L’avocat général relève que la violation de la règle nationale régissant la composition d’une formation de jugement dans la présente affaire n’équivaut pas à une violation du point de vue de l’article 47 de la Charte. Premièrement, l’obligation de spécialisation semble présenter un caractère éminemment formel. Deuxièmement, cette règle apparaît comme une exception assez circonscrite appliquée seulement à des domaines juridiques spécifiques et au stade de la première instance. Troisièmement, d’autres éléments supplémentaires indiqueraient l’absence de caractère « flagrant » de l’infraction.
En ce qui concerne la protection des intérêts financiers de l’Union, l’avocat général considère que la décision en cause ne remplit pas les exigences susmentionnées de l’article 325, paragraphe 1, TFUE car des doutes sérieux pourraient être soulevés en ce qui concerne les conséquences pratiques généralement perceptibles ou attendues de la décision en cause.
L’arrêt no 417/2019 exige le réexamen en première instance de toutes les affaires dans lesquelles un appel est pendant et où le jugement en première instance a été rendu entre le 21 avril 2003 et le 22 janvier 2019. Compte tenu du niveau général de complexité des affaires en matière d’infractions de corruption commises par des personnes relevant de la compétence de la HCCJ, ainsi que de la probabilité qu’un appel soit interjeté, les effets raisonnablement attendus de cet arrêt sont très étendus.
En ce qui concerne le principe de primauté, l’avocat général considère que ce principe doit être interprété en ce sens qu’il permet à une juridiction nationale de laisser inappliquée une décision de la Cour constitutionnelle nationale, obligatoire en vertu du droit national, si la juridiction de renvoi l’estime nécessaire pour se conformer aux obligations découlant de dispositions du droit de l’Union qui ont un effet direct. 

1 Conclusions du 23 septembre 2020, Asociaţia « Forumul Judecătorilor Din România » e.a., C-83/19, C-127/19 et C-195/19, SO, C-291/19, Asociaţia « Forumul Judecătorilor Din România » e.a., C-355/19, et Statul Român – Ministerul Finanţelor Publice, C-397/19 (voir communiqué de presse n° 114/20).

2 L’article 325, paragraphe 1, TFUE, la convention PIF, l’article 47 de la Charte, les articles 2 et 19, paragraphe 1, TUE, de même que le principe de primauté ; Décision 2006/928/CE de la Commission, du 13 décembre 2006, établissant un mécanisme de coopération et de vérification des progrès réalisés par la Roumanie en vue d’atteindre certains objectifs de référence spécifiques en matière de réforme du système judiciaire et de lutte contre la corruption (JO 2006, L 354, p. 56).

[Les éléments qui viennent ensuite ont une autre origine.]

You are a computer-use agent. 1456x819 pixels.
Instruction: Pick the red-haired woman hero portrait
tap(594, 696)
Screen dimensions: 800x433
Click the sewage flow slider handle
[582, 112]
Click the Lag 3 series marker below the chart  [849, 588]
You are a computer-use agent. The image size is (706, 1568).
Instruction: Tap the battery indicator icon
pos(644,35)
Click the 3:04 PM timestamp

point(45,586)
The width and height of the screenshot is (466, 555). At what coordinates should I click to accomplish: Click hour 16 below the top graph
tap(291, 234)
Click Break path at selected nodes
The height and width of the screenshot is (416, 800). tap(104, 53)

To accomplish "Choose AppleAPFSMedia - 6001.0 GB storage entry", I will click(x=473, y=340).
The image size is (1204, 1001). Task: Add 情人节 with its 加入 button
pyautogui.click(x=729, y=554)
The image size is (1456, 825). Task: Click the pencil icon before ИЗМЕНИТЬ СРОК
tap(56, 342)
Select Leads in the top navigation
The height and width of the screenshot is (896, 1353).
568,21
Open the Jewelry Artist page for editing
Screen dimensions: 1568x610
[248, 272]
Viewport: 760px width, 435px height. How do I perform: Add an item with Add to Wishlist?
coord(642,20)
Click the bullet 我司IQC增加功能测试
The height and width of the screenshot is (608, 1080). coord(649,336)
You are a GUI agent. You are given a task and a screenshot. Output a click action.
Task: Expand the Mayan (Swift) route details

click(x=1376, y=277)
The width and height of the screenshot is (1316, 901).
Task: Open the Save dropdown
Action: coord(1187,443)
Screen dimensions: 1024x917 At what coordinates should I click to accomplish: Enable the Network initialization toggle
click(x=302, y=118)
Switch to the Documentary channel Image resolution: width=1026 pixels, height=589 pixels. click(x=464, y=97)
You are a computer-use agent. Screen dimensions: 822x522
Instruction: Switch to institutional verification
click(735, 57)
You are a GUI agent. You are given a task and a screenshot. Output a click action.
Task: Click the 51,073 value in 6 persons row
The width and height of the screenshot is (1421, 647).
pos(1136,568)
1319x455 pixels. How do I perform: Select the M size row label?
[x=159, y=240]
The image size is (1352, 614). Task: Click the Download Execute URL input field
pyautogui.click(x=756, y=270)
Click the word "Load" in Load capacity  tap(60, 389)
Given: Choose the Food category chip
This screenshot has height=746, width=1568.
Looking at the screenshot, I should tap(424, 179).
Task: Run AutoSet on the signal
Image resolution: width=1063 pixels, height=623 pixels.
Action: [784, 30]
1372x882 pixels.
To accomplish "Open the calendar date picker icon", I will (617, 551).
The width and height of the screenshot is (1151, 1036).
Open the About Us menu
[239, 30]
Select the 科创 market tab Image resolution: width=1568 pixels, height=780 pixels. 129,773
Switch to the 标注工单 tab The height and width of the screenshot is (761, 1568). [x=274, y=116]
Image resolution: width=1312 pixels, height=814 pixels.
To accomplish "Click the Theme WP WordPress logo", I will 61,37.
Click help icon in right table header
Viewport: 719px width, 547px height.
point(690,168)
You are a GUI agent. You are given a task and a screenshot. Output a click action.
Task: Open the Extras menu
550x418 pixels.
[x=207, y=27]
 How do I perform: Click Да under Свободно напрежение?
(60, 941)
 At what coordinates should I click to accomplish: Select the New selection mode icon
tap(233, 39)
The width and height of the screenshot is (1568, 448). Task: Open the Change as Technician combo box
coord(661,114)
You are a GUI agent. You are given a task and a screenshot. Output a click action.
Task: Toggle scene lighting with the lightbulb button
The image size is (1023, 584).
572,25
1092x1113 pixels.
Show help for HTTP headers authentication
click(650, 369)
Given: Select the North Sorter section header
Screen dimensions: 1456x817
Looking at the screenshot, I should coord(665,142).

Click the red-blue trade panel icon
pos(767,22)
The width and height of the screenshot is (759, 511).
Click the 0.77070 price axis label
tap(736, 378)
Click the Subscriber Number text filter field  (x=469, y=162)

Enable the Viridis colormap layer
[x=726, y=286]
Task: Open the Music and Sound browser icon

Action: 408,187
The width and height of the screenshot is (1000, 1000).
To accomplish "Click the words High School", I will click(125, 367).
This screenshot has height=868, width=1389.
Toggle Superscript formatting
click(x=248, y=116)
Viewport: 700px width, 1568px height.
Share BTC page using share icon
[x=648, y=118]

3 Article 47, deuxième alinéa, de la Charte, article 325, paragraphe 1, TFUE, de même que l’article 1er, paragraphe 1, sous a) et b), et l’article 2, paragraphe 1, de la convention PIF, ainsi que le principe d’indépendance des juges propre à l’Union.

4 Le principe d’indépendance des juges propre à l’Union et la décision 2006/928.
5 Article 267 TFUE, de même que le principe d’indépendance des juges consacré à l’article 19, paragraphe 1, second alinéa, TUE et à l’article 47 de la Charte.